RECORDED DATA:
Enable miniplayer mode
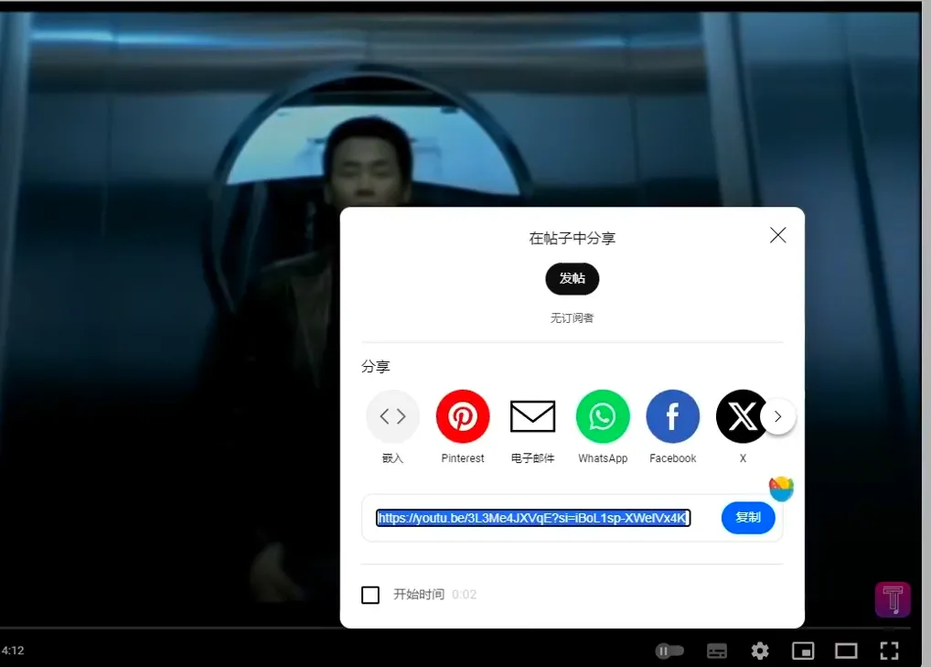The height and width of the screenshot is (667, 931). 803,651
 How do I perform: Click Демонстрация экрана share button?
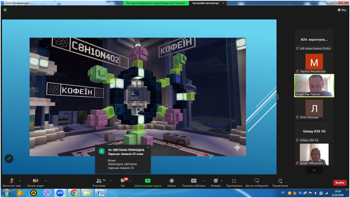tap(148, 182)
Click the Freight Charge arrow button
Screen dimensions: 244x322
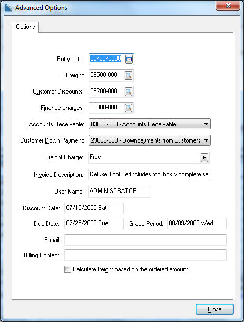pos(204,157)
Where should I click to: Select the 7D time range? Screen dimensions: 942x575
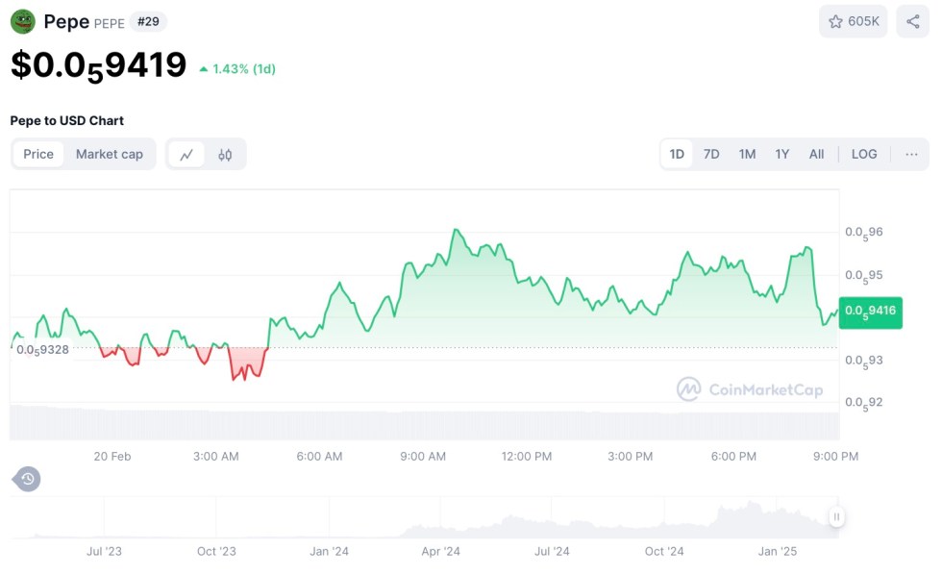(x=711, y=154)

WHAT YOU WILL DO: What is needed is an exact repetition of every entry, without the pictures.

THE ANSWER:
Enable miniplayer mode
The height and width of the screenshot is (667, 931). 803,651
 How do I perform: Click Демонстрация экрана share button?
tap(148, 182)
Click the Freight Charge arrow button
Screen dimensions: 244x322
pos(204,157)
Where should I click to: Select the 7D time range? Screen dimensions: 942x575
(x=711, y=154)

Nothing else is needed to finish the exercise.